Discussion: How to handle URLs and Code inside a document?

Question

Discussion: How to handle URLs and Code inside a document?

pratik3558 opened this issue 10 months ago · comments

Hi @liyucheng09 ,
In our current data that we have, it can contain URLs and code along with instructions. The code can be in any language: Java, JS, Python, Golang etc. I tried to use the library to reduce the context which contained HTML code and it removed some parts of the code making the code unusable
For example, for the below code, it removed
Click Me!
and changed it to Click Me!

Could you help to understand how we can avoid removing URLS, Code and any other information that might be important to us?

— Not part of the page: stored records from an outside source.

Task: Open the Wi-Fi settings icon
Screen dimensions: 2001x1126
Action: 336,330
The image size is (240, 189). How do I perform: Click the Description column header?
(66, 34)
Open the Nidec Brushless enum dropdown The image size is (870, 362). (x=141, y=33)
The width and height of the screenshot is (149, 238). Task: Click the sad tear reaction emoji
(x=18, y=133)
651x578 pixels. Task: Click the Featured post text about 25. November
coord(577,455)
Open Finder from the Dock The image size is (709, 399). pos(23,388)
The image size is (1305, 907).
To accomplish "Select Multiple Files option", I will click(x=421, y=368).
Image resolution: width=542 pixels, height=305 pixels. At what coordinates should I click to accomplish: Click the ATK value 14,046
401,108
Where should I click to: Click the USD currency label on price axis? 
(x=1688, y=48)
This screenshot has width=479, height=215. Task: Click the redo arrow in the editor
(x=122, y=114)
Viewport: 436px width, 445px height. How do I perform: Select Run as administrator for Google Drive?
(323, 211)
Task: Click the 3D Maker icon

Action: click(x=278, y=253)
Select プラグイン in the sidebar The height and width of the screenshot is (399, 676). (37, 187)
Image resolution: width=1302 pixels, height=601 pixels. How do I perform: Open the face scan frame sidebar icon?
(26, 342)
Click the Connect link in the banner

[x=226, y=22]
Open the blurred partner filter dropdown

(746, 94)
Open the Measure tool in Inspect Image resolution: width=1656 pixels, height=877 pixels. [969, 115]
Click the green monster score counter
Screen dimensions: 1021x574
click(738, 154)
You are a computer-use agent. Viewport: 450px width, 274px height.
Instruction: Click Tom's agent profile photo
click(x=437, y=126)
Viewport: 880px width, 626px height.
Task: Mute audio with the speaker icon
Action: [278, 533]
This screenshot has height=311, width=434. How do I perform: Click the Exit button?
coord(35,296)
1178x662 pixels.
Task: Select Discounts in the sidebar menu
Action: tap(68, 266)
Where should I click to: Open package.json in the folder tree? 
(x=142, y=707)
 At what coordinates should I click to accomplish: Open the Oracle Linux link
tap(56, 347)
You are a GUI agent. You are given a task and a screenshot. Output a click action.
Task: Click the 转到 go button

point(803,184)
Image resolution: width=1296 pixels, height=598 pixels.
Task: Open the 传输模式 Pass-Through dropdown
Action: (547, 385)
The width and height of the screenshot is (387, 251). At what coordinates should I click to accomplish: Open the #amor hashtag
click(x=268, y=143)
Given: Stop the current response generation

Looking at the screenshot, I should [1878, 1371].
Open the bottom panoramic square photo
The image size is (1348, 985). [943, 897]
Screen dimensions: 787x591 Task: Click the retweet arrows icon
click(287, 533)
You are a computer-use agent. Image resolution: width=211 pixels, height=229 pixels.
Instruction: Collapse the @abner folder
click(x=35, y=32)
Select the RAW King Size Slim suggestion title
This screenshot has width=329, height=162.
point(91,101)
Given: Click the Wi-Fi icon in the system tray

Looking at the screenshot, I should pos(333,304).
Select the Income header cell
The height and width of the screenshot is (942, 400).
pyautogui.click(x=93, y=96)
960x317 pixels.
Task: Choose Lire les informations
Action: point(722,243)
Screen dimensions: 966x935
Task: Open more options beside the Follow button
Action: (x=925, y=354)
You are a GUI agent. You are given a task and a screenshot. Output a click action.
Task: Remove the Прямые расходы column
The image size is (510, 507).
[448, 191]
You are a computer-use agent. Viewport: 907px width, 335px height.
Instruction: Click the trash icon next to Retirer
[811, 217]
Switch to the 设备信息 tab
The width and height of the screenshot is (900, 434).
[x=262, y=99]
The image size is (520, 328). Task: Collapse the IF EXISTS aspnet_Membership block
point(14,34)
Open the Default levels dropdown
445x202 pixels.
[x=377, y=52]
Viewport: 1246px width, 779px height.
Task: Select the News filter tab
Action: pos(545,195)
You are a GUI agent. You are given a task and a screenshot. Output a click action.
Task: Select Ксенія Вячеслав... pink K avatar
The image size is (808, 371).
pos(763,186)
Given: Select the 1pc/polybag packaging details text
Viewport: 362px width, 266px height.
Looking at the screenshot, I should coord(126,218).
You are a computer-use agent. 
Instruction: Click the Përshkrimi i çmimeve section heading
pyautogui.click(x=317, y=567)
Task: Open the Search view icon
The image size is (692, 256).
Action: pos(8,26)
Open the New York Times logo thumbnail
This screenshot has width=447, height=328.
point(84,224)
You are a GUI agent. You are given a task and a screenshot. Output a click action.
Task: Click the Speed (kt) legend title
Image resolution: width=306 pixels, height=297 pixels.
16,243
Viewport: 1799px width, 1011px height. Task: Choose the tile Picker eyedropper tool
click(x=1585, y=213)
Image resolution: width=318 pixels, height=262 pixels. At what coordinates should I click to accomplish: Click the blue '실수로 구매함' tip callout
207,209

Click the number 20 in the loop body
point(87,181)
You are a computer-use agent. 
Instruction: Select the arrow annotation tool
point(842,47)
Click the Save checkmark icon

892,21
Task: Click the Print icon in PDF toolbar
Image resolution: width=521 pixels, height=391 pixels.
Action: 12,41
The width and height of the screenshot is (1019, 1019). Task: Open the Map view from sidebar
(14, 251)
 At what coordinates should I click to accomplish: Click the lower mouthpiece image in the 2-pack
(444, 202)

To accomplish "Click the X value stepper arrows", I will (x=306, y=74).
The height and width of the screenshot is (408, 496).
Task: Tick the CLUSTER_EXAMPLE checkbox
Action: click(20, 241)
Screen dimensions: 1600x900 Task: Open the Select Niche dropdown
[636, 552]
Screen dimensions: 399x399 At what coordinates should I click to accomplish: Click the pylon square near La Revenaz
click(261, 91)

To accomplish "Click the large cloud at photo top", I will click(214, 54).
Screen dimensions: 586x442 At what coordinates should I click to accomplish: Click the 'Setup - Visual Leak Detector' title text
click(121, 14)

liyucheng09 · Answer 1 · Fri Sep 29 2023 07:18:12 GMT+0800 (China Standard Time)

It shouldn't be difficult to avoid changing for urls and codes.

First, you might want to add a new type of lexical unit such as code.
Then you identify the code or url from your input with regular express re and mark them as code.
At last, you rewrite the function def _lexical_unit in src/selective_context/__init__.py to avoid code to be tokenized. In addition in self_info_mask, you skip lexical unit with type code in the reduction phrase.

It wouldn't cost too much time, just about 20 lines of codes.
Let me know if there is any problems and make a PR after you done!

pratik3558 · Answer 2 · Fri Sep 29 2023 08:20:15 GMT+0800 (China Standard Time)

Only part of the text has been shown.